【アート薫るまち くにみ】オルゴール作家・川原崎純子さん 童話の世界へ誘う音色

アトリエ「ゆのん」で創作に励む川原崎純子さん(右)と、長男の智哉さん=国東市国見町

 メロディーに合わせ、メルヘンチックな動植物や部品が動く。川原崎純子=作家名・夢音(ゆのん)=さん(63)制作の木製オルゴールは童話のような優しい世界観が特徴だ。材質の育った条件や年数などで音色が変わるため山桜、マホガニーなど30~40種の木材を使用する。
 「ソプラノ、バリトンなどそれぞれの個性を引き出すのが楽しい」
 オルゴールとの出合いは京都で生活していた28年前。病気がちの次男を心配するあまり、パニック障害になった。医者から勧められた木製オルゴールの音色を聞くと肩の力が抜け、涙がこぼれ落ちた。「自分も作ってみたい」
 木工の経験はなく周囲の作家から相手にされない日々だった。独学で木の加工技術や音の響かせ方を学び、2年後に作家として活動を始めた。
 創作の傍ら百貨店の催事や巡回展などで多忙な中、2015年9月に長崎県佐世保市の作品展で、国見アートの会事務局の和田木乃実さん(66)=国東市国見町=と向かい合わせのブースになった。目が合い、互いに引かれるものを感じ、国東半島を紹介する冊子を見せられたという。

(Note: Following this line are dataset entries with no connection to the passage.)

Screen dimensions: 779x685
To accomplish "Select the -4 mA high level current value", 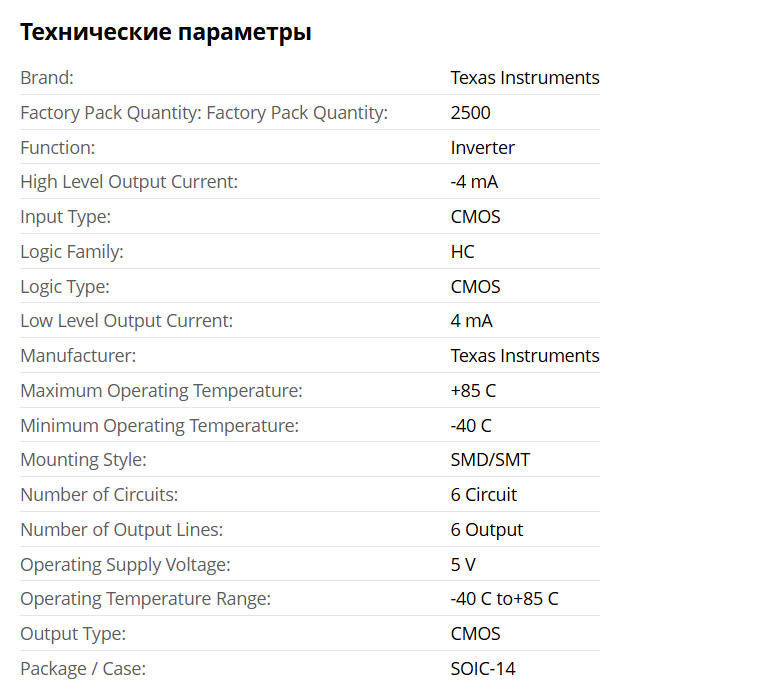I will click(474, 182).
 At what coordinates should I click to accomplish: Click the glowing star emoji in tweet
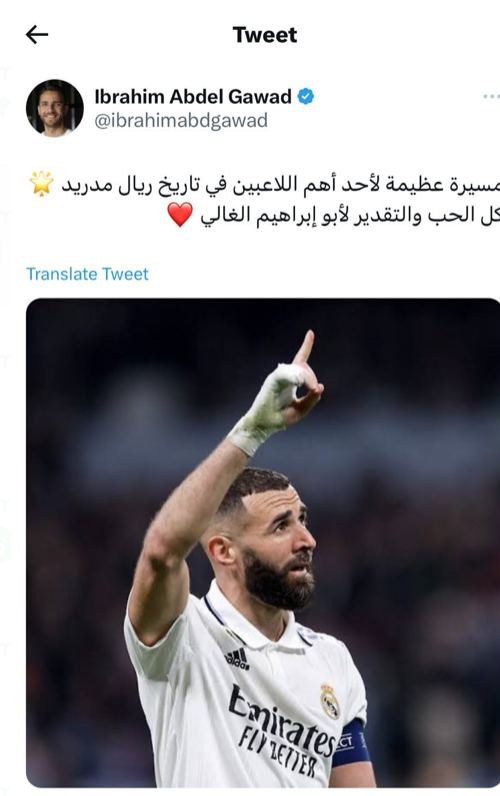42,184
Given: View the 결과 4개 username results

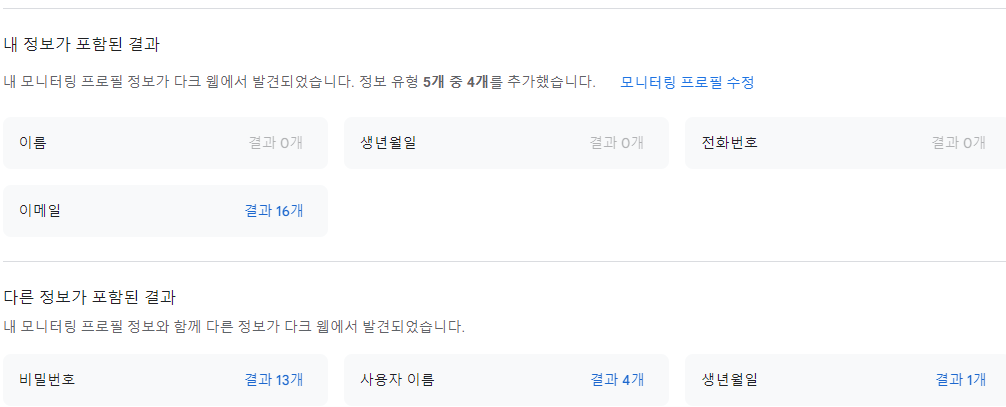Looking at the screenshot, I should tap(617, 380).
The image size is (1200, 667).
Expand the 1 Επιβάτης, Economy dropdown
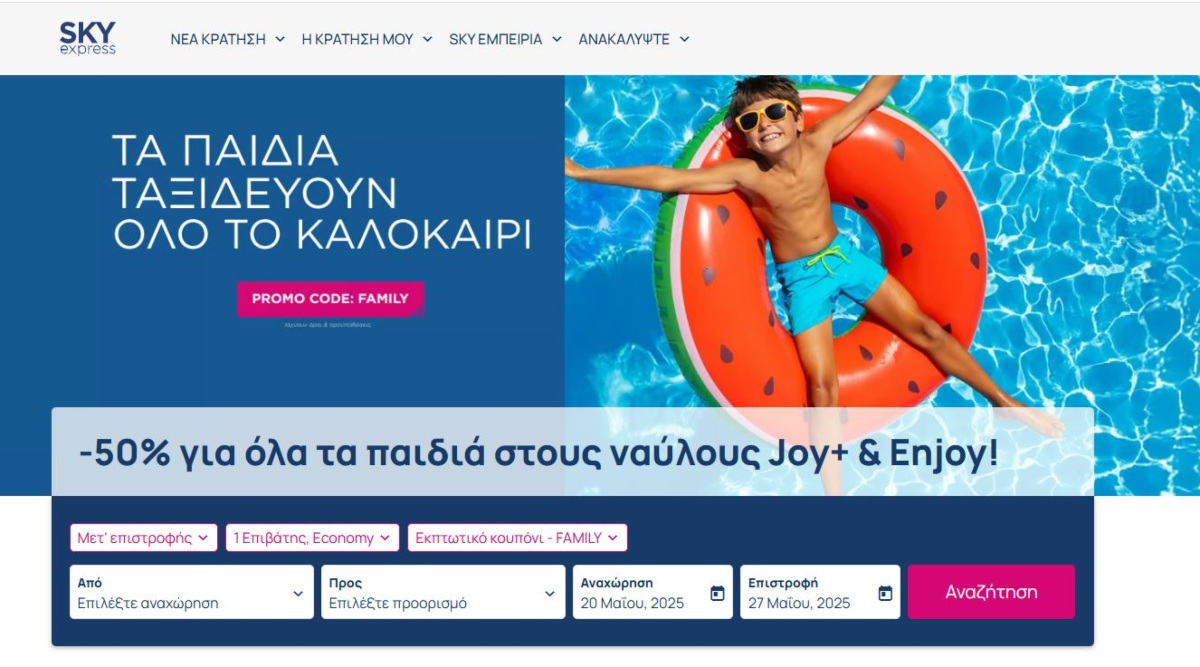click(312, 538)
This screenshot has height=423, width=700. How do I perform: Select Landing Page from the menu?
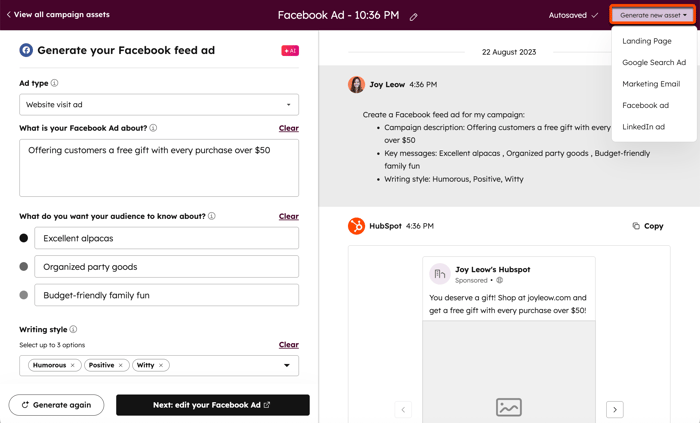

 国見町に足を運ぶたび、豊かな自然や人情味あふれる住民に魅了された。22年10月、アトリエ「ゆのん」を構えた。
 昨年から長男の智哉さん(37)が弟子入りし、2人で静かな環境で創作に打ち込む。「国見の風土に影響を受け、海をモチーフにした作品が増えた。ここは心のバランスを取れるすてきな場所」。屈託のない笑顔で語った。